Na centésima partida do camisa 10 pela Celeste, uruguaios ficam na torcida pela Espanha contra nigerianos para garantirem classificação
Era apenas o primeiro jogo entre Nigéria e Uruguai na história do futebol. Jamais as seleções haviam se encontrado, seja em amistosos ou competições oficiais. Um paradoxo se comparado com a carreira de Diego Forlán na tradicional equipe celeste. O camisa 10 entrava em campo pela 100ª vez defendendo as cores de seu país. E foi o protagonista na vitória dos uruguaios por 2 a 1, que deu boas chances de classificação para o time sul-americano. Protagonista de um filme praticamente repetido, só que de outra nacionalidade. Afinal, na primeira rodada da Copa das Confederações, o veterano Pirlo havia atingido cem partidas pela Itália e se transformado em herói. E o que se viu em campo foi de uma semelhança que poderiam dizer ter sido roteiro plagiado.
Contra o México, a Itália saiu na frente, viu os rivais empatarem e venceu a partida por 2 a 1. Pirlo saiu como o cara do jogo, marcando um golaço. Pois bem. Com o script nas mãos, Forlán tratou de segui-lo. Viu Lugano abrir o placar para o Uruguai e Obi Mikel empatar para a Nigéria ainda no primeiro tempo. Era o momento de entrar em cena e ser decisivo. Não foi de falta, como o italiano. Mas foi um golaço. De canhota, o jogador do Internacional acertou um chute de rara precisão, que deu a vitória para a Celeste.
Aos uruguaios, basta torcer para que a Nigéria não conquiste um resultado surpreendente, que seria uma vitória sobre a Espanha. Afinal, o Uruguai sair da partida contra o Taiti - que sofreu goleada de espanhóis e nigerianos - sem vitória, na última rodada, é algo que não deve passar na cabeça dos jogadores celestes. A classificação para a semifinal da Copa das Confederações está próxima.
Lugano, de heroi a vilão
Sem conseguir o gol precoce, a pressão uruguaia foi se esvaindo e a Nigéria passou a comandar as ações do jogo. O goleiro Muslera se mostrava um tanto inseguro e quase engoliu um frangaço após cobrança de falta de Ideye. O arqueiro tentou encaixar a bola e a deixou passar, mas teve tempo de se recuperar e buscá-la antes que ultrapassasse a linha do gol. O lance animou os nigerianos, que passaram a chegar com muito perigo.
E, justamente quando a Nigéria era melhor, o Uruguai marcou o primeiro. Forlán cobrou escanteio, a defesa afastou e a bola voltou para seus pés. O jogador do Internacional desta vez cruzou rasteiro. Cavani tentou completar de letra, mas furou. Por sorte, o lance serviu de corta-luz para Lugano. Como a bola que procura o craque, o zagueiro tocou de canela, meio sem jeito, e mandou a bola para o fundo da rede.

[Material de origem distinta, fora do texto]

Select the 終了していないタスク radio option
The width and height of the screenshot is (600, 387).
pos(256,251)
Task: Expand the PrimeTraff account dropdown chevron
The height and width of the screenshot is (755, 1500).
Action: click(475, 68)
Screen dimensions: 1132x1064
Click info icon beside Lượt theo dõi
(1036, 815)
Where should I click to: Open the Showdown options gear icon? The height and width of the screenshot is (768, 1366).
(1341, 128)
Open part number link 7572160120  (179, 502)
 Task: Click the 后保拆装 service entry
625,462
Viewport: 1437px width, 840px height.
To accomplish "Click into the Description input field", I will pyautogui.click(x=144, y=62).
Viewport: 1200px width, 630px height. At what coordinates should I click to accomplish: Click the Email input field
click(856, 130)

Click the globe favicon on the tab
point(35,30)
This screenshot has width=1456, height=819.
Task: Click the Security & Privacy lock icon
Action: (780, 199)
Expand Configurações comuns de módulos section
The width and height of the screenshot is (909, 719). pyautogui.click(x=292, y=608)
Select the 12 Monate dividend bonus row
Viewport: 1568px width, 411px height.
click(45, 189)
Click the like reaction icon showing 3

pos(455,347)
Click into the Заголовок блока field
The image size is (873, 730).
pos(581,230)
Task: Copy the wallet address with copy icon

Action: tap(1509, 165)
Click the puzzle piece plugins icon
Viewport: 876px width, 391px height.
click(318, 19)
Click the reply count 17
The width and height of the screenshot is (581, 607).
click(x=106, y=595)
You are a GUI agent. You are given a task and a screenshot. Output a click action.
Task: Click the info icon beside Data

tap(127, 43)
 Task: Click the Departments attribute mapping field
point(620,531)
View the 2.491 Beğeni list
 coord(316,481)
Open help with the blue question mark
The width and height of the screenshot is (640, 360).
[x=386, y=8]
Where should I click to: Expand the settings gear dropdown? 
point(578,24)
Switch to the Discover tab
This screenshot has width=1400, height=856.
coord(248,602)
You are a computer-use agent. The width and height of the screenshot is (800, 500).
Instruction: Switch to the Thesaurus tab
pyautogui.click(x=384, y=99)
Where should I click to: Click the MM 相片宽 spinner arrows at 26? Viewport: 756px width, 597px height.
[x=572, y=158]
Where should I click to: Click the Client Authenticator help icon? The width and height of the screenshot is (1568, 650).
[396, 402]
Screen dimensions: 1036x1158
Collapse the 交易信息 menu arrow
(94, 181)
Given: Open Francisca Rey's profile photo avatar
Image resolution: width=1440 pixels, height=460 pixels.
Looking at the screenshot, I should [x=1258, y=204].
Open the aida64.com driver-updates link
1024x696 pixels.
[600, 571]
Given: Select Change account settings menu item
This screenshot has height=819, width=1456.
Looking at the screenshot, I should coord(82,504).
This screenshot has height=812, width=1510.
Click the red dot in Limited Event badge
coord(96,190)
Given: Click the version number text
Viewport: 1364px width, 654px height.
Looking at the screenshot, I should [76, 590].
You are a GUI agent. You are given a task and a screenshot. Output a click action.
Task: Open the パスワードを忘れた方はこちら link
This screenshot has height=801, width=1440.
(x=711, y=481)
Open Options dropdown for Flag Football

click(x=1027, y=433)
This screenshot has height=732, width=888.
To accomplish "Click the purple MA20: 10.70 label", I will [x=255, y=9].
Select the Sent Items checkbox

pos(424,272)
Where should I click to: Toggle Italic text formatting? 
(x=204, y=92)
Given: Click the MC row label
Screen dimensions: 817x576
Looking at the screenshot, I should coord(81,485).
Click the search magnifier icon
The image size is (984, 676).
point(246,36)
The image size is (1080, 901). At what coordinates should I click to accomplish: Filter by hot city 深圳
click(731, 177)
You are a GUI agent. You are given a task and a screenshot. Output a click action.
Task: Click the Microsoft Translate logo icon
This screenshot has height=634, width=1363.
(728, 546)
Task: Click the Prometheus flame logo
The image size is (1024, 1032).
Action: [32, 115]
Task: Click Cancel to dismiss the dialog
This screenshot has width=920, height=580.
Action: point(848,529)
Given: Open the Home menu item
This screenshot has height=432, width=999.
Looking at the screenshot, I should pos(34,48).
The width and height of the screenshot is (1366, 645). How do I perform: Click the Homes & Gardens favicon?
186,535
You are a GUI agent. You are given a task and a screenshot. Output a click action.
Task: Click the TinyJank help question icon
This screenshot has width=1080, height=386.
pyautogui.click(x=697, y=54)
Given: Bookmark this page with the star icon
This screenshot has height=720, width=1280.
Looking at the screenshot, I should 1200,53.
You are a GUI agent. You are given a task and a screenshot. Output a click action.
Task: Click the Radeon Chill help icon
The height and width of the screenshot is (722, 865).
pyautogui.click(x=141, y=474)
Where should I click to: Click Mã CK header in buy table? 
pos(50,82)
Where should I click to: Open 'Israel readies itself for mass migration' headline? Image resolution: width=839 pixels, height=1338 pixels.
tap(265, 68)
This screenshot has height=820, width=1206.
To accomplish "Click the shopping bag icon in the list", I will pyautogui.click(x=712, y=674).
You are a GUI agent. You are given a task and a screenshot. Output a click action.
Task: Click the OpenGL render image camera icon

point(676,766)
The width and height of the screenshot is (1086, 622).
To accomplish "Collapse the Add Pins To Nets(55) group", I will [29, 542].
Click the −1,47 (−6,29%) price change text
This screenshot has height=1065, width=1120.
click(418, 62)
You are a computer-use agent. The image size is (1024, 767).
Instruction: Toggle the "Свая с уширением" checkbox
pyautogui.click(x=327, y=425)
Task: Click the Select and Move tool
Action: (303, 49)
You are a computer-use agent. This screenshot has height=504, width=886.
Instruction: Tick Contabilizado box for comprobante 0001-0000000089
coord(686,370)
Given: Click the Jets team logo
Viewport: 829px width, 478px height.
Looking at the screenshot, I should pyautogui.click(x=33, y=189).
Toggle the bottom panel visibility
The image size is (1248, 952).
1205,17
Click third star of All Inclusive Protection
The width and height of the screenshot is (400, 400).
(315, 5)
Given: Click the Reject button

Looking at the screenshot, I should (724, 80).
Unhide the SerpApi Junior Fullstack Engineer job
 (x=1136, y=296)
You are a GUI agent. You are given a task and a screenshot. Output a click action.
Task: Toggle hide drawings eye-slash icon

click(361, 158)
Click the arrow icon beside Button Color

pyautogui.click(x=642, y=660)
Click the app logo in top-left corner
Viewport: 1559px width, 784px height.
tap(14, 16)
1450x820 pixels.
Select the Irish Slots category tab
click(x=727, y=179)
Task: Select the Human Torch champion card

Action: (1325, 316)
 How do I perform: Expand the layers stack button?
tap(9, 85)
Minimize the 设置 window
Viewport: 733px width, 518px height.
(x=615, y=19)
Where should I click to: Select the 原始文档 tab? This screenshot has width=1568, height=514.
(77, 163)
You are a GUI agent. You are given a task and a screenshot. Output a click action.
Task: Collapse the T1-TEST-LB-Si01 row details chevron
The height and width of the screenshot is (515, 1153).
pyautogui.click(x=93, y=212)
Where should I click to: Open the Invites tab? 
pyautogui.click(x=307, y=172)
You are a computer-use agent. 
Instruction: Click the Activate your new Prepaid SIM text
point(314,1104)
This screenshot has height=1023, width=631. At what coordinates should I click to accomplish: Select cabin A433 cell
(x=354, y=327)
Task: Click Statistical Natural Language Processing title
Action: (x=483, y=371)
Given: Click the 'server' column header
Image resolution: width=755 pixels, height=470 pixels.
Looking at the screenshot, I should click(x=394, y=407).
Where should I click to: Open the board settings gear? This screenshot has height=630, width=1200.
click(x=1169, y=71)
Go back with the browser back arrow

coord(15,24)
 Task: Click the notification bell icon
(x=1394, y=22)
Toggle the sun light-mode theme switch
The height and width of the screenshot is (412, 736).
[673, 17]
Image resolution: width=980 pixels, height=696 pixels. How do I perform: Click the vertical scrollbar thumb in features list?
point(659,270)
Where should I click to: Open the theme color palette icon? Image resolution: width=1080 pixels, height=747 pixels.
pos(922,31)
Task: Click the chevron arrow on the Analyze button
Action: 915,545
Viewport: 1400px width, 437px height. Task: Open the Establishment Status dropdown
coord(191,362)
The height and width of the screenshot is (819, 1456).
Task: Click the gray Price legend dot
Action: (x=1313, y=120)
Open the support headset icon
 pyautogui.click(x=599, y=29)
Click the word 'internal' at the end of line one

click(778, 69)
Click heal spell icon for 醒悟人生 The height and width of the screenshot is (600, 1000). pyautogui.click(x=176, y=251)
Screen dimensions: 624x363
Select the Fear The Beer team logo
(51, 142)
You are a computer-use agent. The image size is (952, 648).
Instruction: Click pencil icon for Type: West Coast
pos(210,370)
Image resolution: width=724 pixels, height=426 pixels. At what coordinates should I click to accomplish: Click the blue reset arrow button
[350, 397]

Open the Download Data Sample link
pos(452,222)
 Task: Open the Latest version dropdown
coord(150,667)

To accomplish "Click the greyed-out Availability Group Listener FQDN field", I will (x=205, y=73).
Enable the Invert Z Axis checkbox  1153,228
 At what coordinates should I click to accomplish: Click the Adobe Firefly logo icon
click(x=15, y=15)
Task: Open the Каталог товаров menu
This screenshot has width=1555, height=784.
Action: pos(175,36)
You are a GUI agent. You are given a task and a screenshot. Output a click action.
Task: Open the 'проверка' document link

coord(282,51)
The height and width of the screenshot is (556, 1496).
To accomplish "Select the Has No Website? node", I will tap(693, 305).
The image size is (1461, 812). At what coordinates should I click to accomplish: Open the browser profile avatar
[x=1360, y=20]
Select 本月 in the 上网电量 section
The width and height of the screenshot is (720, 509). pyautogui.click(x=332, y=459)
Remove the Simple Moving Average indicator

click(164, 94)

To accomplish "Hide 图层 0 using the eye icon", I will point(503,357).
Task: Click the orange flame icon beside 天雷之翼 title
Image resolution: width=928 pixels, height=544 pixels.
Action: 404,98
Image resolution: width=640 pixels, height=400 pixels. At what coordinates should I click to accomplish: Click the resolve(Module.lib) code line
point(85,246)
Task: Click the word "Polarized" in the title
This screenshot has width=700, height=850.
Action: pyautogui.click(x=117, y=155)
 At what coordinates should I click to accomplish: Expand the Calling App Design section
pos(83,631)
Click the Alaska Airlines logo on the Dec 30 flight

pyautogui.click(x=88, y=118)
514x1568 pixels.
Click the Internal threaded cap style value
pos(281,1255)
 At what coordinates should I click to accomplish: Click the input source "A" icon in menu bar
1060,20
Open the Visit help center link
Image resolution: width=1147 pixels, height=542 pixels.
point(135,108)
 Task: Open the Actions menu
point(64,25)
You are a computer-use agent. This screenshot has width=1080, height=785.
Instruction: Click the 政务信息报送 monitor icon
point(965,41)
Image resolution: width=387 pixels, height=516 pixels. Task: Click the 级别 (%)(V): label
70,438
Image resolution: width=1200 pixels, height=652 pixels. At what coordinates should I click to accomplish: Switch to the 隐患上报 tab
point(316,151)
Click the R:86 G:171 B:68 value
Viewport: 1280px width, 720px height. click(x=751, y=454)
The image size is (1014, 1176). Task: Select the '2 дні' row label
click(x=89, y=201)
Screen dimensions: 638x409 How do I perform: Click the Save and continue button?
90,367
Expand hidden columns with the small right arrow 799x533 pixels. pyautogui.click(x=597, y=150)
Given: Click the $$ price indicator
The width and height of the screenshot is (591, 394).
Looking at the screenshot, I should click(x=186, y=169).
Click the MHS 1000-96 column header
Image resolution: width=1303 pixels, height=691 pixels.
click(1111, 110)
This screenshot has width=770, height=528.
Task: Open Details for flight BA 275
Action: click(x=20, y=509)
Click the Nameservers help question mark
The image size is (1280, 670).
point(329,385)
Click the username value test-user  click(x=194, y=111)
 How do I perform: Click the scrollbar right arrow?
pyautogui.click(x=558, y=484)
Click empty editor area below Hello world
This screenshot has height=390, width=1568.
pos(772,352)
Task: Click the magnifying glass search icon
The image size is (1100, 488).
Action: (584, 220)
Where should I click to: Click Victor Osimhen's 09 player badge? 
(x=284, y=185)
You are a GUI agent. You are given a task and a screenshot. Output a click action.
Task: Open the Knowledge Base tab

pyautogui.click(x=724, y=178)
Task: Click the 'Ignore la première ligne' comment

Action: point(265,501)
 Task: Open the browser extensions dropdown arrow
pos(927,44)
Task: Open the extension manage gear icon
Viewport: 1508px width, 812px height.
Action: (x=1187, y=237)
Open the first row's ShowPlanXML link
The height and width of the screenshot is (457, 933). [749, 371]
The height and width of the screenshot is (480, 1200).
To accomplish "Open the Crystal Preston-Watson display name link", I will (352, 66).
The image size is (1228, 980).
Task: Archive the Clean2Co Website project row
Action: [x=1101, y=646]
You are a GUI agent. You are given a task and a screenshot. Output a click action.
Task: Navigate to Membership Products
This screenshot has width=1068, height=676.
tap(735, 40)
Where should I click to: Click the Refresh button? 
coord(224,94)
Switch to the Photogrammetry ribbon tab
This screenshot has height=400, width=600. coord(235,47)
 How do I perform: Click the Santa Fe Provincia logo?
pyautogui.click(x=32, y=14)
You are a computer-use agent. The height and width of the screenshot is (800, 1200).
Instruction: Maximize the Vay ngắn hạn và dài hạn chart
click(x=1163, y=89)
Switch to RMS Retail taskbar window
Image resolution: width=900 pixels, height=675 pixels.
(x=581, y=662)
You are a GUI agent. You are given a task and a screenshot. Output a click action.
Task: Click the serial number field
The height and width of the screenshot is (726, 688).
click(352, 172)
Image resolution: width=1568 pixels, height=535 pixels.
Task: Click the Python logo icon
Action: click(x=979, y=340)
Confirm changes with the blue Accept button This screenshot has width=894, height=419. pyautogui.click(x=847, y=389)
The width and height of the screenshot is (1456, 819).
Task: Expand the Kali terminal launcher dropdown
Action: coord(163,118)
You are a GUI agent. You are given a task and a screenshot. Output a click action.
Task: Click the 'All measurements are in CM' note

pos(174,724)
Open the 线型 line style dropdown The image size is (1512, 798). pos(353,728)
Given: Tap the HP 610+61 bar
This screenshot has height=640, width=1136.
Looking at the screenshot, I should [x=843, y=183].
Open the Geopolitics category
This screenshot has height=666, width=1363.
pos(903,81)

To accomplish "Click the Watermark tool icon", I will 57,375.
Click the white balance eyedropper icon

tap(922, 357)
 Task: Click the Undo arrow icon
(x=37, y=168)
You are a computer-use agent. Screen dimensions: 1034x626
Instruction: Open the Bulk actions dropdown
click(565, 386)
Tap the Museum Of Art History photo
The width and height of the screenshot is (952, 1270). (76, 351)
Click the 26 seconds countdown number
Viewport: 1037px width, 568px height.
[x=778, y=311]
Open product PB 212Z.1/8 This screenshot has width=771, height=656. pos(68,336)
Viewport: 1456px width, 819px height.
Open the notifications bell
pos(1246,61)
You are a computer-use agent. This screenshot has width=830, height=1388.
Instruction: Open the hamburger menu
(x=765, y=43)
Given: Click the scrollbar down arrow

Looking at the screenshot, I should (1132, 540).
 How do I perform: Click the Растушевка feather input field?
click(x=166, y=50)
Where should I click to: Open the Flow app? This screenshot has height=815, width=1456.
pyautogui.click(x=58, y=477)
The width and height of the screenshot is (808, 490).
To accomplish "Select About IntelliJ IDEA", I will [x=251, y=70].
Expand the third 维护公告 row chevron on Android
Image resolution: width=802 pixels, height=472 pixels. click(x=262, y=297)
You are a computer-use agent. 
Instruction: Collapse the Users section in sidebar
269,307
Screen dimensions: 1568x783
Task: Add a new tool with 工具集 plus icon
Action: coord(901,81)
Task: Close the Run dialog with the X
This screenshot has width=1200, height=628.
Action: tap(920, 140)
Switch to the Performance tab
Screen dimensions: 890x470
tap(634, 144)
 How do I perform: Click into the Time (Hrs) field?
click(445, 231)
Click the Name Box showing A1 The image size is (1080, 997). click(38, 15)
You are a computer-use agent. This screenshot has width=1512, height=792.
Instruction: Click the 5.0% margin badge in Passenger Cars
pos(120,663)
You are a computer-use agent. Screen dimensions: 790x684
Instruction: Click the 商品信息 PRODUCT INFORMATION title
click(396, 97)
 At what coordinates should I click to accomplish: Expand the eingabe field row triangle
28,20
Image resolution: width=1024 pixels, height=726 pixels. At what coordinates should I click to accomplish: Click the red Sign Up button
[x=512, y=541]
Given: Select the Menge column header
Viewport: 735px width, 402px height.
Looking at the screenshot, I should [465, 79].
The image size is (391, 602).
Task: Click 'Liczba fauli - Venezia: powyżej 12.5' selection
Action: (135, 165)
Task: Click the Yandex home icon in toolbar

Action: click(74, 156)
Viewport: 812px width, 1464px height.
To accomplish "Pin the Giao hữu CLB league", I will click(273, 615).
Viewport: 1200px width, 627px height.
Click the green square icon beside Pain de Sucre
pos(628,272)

A exemplo de Pirlo, Forlán vira herói no centésimo jogo
O filme do primeiro tempo se repetiu no segundo. Mas, desta vez, sem a pressão uruguaia logo no início. A Nigéria começou melhor, ensaiou um sufoco mas, aos seis minutos, o Uruguai ficou em vantagem novamente. Suárez roubou bola no meio-campo e logo entregou para Cavani que, de primeira, achou Forlán entrando na área pelo lado esquerdo. O camisa 10 da Celeste não quis saber. Só arrumou o corpo e chegou soltando a canhota. A bola saiu como uma bala e morreu no ângulo do goleiro Enyeama, que nada pôde fazer. Golaço de Forlán, que completava 100 jogos com a camisa de sua seleção, o primeiro jogador uruguaio a atingir tal marca. Foi também o 34º gol dele pelo Uruguai.

Um dos astros da companhia de frente, porém, estava com o pé descalibrado. Suárez era pura correria. Forlán dava o toque de classe. E Cavani, desta vez, desafinou. Foram ao menos duas chances claras desperdiçadas no segundo tempo, ambas saídas dos pés de Forlán. Na primeira, recebeu lançamento cirúrgico e partiu sozinho, mas bateu torto e mandou a bola longe. Depois, já aos 30 minutos, o camisa 10 cobrou falta ensaiada na cabeça do centroavante, que finalizou muito mal e mandou para fora.

Aos 35, Coates cometeu falta dura em Musa, próximo à area do Uruguai. Tensão. Muslera demonstrava nervosismo com os olhos. Mas o cruzamento não levou perigo. Alívio. Até o fim do jogo, o panorama foi de Nigéria rondada a área uruguaia, mas a defesa estava sólida, intransponível. E o ataque desperdiçando mais chances. Assim, nada de novo até o apito final. A classificação uruguaia está encaminhada. Basta que o óbvio aconteça.